## TASK DETAILS
Every entry below needs to be repeated exactly.

(Dataset excerpts)
* * * * * * * * *

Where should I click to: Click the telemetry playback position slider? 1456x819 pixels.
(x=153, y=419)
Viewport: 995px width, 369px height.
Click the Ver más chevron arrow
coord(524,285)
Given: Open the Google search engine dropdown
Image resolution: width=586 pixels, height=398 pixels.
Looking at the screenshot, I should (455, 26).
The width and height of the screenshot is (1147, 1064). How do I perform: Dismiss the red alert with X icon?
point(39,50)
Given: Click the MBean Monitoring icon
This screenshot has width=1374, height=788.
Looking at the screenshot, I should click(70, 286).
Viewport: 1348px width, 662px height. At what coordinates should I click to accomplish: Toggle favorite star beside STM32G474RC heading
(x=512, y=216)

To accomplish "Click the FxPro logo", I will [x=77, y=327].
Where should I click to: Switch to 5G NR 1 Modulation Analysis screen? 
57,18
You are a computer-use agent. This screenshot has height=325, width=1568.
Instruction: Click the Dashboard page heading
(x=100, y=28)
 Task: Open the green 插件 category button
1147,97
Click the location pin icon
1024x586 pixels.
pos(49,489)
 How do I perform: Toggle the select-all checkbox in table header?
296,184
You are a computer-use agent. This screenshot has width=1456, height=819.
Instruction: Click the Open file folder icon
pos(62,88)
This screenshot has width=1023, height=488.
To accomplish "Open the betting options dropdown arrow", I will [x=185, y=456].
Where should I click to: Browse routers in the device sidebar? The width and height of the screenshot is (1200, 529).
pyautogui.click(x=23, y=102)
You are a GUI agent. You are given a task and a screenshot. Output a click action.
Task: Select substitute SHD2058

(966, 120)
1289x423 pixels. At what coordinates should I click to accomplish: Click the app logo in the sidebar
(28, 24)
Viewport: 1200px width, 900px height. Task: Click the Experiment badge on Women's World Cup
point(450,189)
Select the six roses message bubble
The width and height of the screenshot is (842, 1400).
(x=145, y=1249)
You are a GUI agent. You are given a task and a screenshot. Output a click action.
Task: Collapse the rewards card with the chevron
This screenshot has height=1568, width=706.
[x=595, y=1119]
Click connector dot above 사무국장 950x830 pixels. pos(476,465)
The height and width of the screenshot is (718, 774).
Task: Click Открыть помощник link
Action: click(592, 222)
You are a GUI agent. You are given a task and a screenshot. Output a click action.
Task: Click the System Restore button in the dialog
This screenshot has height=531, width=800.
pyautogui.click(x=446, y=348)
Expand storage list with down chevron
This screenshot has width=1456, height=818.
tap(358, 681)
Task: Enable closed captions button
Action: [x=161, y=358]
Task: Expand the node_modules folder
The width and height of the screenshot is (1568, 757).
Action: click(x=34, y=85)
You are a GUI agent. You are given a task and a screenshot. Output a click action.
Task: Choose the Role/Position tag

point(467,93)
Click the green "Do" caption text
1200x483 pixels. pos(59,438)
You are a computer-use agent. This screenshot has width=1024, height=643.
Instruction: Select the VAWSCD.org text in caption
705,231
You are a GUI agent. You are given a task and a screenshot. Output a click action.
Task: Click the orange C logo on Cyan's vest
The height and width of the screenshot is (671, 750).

* * * * * * * * *

## TASK SOLUTION
Where should I click to: Click the telemetry playback position slider? 1456x819 pixels.
(x=153, y=419)
Viewport: 995px width, 369px height.
Click the Ver más chevron arrow
coord(524,285)
Given: Open the Google search engine dropdown
Image resolution: width=586 pixels, height=398 pixels.
Looking at the screenshot, I should (455, 26).
The width and height of the screenshot is (1147, 1064). How do I perform: Dismiss the red alert with X icon?
point(39,50)
Given: Click the MBean Monitoring icon
This screenshot has width=1374, height=788.
Looking at the screenshot, I should click(70, 286).
Viewport: 1348px width, 662px height. At what coordinates should I click to accomplish: Toggle favorite star beside STM32G474RC heading
(x=512, y=216)

To accomplish "Click the FxPro logo", I will [x=77, y=327].
Where should I click to: Switch to 5G NR 1 Modulation Analysis screen? 
57,18
You are a computer-use agent. This screenshot has height=325, width=1568.
Instruction: Click the Dashboard page heading
(x=100, y=28)
 Task: Open the green 插件 category button
1147,97
Click the location pin icon
1024x586 pixels.
pos(49,489)
 How do I perform: Toggle the select-all checkbox in table header?
296,184
You are a computer-use agent. This screenshot has width=1456, height=819.
Instruction: Click the Open file folder icon
pos(62,88)
This screenshot has width=1023, height=488.
To accomplish "Open the betting options dropdown arrow", I will [x=185, y=456].
Where should I click to: Browse routers in the device sidebar? The width and height of the screenshot is (1200, 529).
pyautogui.click(x=23, y=102)
You are a GUI agent. You are given a task and a screenshot. Output a click action.
Task: Select substitute SHD2058

(966, 120)
1289x423 pixels. At what coordinates should I click to accomplish: Click the app logo in the sidebar
(28, 24)
Viewport: 1200px width, 900px height. Task: Click the Experiment badge on Women's World Cup
point(450,189)
Select the six roses message bubble
The width and height of the screenshot is (842, 1400).
(x=145, y=1249)
You are a GUI agent. You are given a task and a screenshot. Output a click action.
Task: Collapse the rewards card with the chevron
This screenshot has height=1568, width=706.
[x=595, y=1119]
Click connector dot above 사무국장 950x830 pixels. pos(476,465)
The height and width of the screenshot is (718, 774).
Task: Click Открыть помощник link
Action: click(592, 222)
You are a GUI agent. You are given a task and a screenshot. Output a click action.
Task: Click the System Restore button in the dialog
This screenshot has height=531, width=800.
pyautogui.click(x=446, y=348)
Expand storage list with down chevron
This screenshot has width=1456, height=818.
tap(358, 681)
Task: Enable closed captions button
Action: [x=161, y=358]
Task: Expand the node_modules folder
The width and height of the screenshot is (1568, 757).
Action: click(x=34, y=85)
You are a GUI agent. You are given a task and a screenshot. Output a click action.
Task: Choose the Role/Position tag

point(467,93)
Click the green "Do" caption text
1200x483 pixels. pos(59,438)
You are a computer-use agent. This screenshot has width=1024, height=643.
Instruction: Select the VAWSCD.org text in caption
705,231
You are a GUI agent. You are given a task and a screenshot. Output a click action.
Task: Click the orange C logo on Cyan's vest
The height and width of the screenshot is (671, 750).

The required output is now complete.